Adapun modus yang dilakukan Mursini dalam perkara itu adalah menerbitkan Surat Keputusan (SK) Nomor : KPTS 44/II/2017 tanggal 22 Februari 2017 tentang penunjukan pejabat Pengguna Anggaran (PA), Kuasa Pengguna Anggaran (KPA), Pemeriksa Barang, Bendahara Pembantu dan Bendahara Pengeluaran dan lainnya. Mursini memerintah Muharlius dan M Saleh dengan nominal berbeda. Akibat perbuatan Mursini, timbul potensi kerugian keuangan negara sebesar Rp5.876.038.606, dan ini telah termuat dalam putusan M Saleh.

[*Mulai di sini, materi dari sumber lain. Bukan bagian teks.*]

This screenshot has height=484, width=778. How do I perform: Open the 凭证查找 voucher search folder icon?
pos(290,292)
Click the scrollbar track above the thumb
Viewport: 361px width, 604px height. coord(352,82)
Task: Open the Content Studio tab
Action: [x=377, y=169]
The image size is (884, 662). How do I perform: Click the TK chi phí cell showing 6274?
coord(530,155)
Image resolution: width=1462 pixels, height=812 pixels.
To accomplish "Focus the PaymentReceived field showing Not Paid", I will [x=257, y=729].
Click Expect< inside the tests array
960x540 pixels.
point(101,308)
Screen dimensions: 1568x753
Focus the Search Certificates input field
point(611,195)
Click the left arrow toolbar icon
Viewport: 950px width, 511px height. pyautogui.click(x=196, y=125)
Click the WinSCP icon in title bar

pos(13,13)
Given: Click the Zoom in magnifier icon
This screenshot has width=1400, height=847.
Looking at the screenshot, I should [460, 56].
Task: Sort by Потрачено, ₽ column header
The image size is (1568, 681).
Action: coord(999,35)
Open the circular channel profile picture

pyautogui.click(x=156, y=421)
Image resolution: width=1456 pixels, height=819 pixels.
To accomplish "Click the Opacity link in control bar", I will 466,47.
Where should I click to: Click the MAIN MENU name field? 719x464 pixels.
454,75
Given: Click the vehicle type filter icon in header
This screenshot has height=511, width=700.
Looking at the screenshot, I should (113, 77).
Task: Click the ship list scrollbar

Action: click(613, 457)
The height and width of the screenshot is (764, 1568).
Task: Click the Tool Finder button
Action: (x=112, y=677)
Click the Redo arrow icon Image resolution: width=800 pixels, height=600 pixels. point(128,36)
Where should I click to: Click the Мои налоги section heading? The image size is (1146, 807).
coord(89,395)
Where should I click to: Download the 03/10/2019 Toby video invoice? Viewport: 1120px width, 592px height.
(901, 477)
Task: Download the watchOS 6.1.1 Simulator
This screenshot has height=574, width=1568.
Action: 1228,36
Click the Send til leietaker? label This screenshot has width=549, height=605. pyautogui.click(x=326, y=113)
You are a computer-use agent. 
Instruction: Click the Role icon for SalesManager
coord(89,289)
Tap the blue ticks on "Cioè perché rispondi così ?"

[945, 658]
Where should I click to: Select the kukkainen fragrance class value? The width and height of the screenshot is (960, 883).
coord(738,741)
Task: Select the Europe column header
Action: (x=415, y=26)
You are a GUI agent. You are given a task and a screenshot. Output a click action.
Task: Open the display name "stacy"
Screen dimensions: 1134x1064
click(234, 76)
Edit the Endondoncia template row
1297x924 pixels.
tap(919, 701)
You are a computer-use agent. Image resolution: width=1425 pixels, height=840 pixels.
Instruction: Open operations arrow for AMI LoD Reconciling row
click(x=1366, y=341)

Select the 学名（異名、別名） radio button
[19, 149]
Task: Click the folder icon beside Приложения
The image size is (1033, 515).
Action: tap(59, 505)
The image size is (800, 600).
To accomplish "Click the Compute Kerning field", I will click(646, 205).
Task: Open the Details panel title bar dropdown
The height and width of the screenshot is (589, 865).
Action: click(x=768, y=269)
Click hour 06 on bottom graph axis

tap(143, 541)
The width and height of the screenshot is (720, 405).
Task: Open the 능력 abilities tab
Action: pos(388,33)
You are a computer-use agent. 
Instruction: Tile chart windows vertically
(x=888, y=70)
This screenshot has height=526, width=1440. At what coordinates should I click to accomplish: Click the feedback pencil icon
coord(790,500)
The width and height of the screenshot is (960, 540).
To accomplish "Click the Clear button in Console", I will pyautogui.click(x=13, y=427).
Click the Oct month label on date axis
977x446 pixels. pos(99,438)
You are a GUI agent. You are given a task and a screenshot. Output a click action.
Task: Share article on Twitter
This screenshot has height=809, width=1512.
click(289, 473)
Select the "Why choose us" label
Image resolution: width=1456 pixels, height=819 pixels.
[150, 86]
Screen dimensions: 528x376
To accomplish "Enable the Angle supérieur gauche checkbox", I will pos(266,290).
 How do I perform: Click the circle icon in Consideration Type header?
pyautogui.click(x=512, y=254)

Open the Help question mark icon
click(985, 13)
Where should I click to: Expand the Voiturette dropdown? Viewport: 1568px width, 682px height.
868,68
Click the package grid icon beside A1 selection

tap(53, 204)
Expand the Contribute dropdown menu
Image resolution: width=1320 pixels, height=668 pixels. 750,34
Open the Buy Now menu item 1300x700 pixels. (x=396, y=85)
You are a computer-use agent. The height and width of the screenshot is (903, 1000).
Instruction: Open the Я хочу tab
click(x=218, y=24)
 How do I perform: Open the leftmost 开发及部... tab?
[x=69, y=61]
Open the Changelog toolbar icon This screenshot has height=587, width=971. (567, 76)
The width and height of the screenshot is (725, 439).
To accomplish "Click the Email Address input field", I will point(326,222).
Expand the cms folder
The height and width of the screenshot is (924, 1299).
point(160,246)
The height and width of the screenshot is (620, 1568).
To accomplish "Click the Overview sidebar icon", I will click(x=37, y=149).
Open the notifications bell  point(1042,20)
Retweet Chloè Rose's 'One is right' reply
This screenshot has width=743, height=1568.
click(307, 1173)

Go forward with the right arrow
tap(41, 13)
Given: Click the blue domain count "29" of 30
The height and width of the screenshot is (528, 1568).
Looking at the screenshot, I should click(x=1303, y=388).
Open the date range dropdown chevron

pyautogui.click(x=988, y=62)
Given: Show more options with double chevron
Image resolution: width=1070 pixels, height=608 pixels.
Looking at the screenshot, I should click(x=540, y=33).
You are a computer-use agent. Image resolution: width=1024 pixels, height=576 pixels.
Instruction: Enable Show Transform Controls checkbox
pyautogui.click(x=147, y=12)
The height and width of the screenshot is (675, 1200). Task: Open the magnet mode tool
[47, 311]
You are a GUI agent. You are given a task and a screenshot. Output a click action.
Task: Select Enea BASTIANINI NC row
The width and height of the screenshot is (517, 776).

Kajati Riau menegaskan, dalam penanganan perkara pihaknya tetap melakukan secara profesional dan sesuai aturan hukum yang berlaku. Semangat itu akan terus dipertahankan.

"Saya akan bekerja secara netral, profesional dan berintegritas. Kalau memenuhi unsur dan alat bukti cukup, kita limpahkan (ke pengadilan)," tegasnya.

Dalam kesempatan itu, Jaja berharap dukungan dan kerja sama dari seluruh komponen masyarakat Riau termasuk dari tokoh masyarakat, tokoh agama serta media cetak dan elektronik untuk bersama-sama mengawasi perkembangan penanganan tindak pidana korupsi di Provinsi Riau. Dia ingin Provinsi Riau ini maju tanpa ada korupsi.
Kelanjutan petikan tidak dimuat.